Problem to solve = Copy out all of the data below word for word, leaving the pictures out of your answer.

Word and element location data =
▼▼▼

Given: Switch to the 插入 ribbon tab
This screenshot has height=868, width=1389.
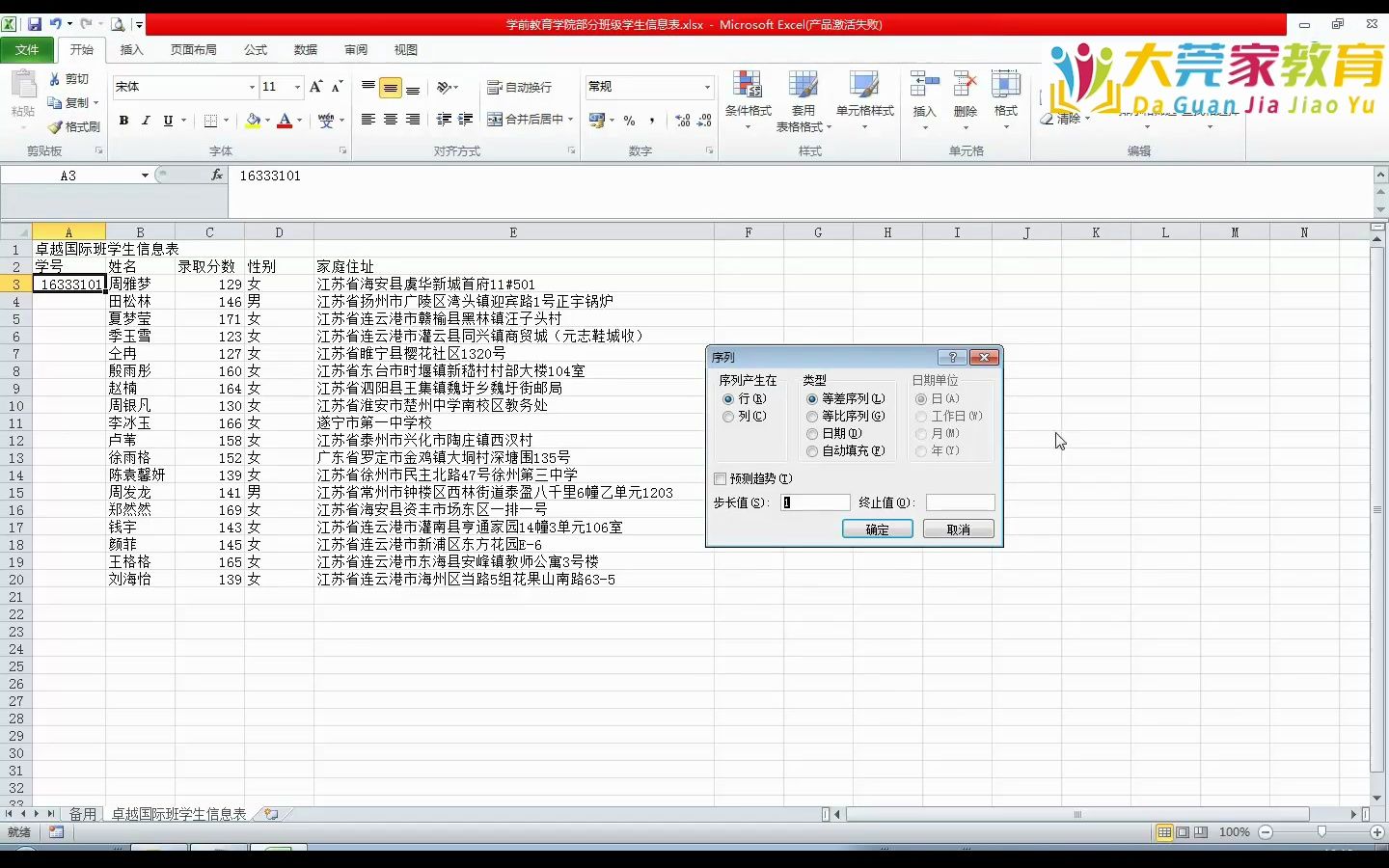Looking at the screenshot, I should click(x=131, y=50).
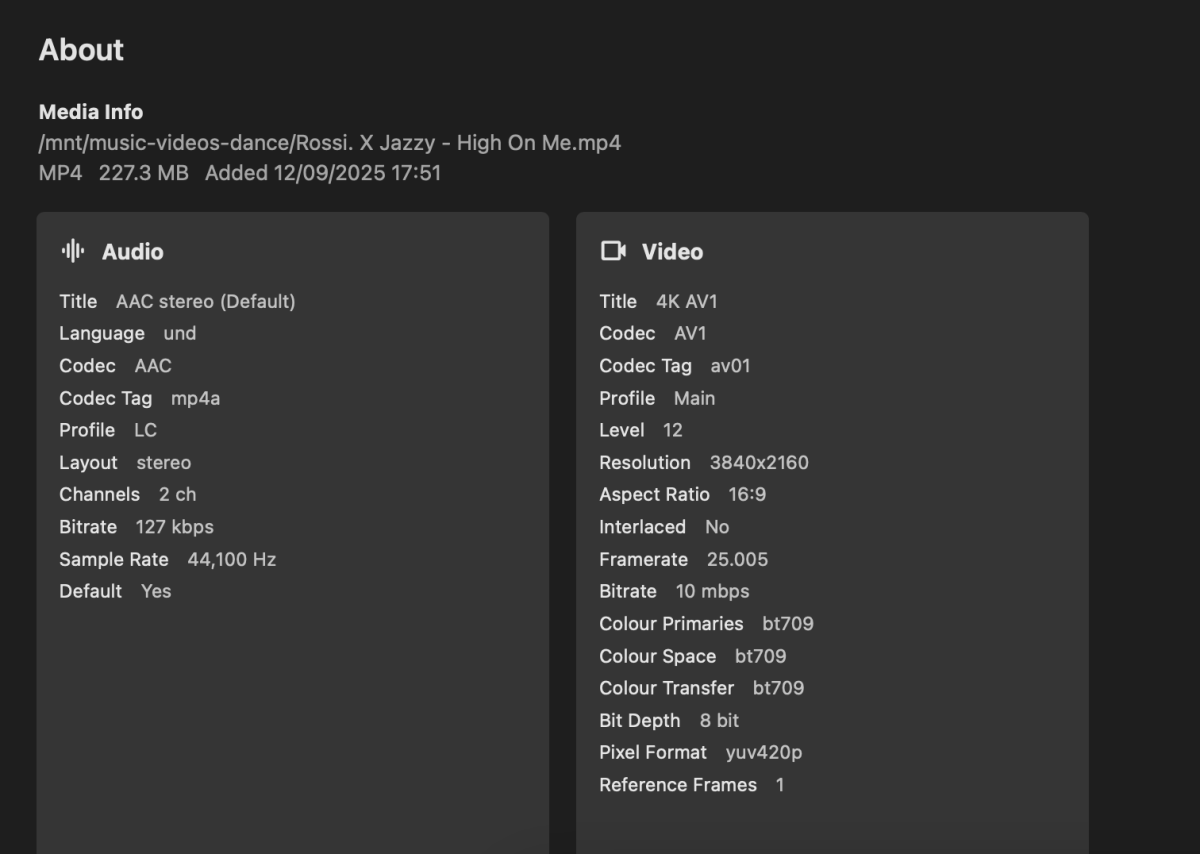Click the Video section heading

coord(672,252)
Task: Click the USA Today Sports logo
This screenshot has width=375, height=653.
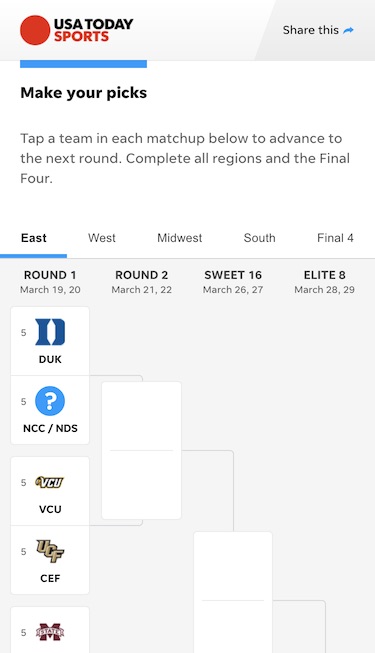Action: (x=77, y=30)
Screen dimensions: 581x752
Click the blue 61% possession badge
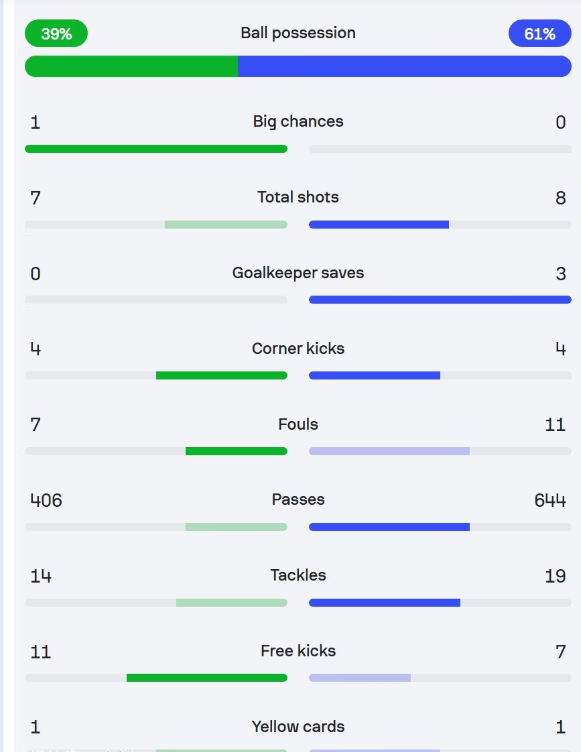pyautogui.click(x=540, y=34)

▲▲▲

Complete output =
Given: Switch to the 插入 ribbon tab
This screenshot has height=868, width=1389.
Looking at the screenshot, I should click(x=131, y=50).
Click the Video section heading

coord(672,252)
Task: Click the USA Today Sports logo
This screenshot has width=375, height=653.
Action: (x=77, y=30)
Screen dimensions: 581x752
Click the blue 61% possession badge
pyautogui.click(x=540, y=34)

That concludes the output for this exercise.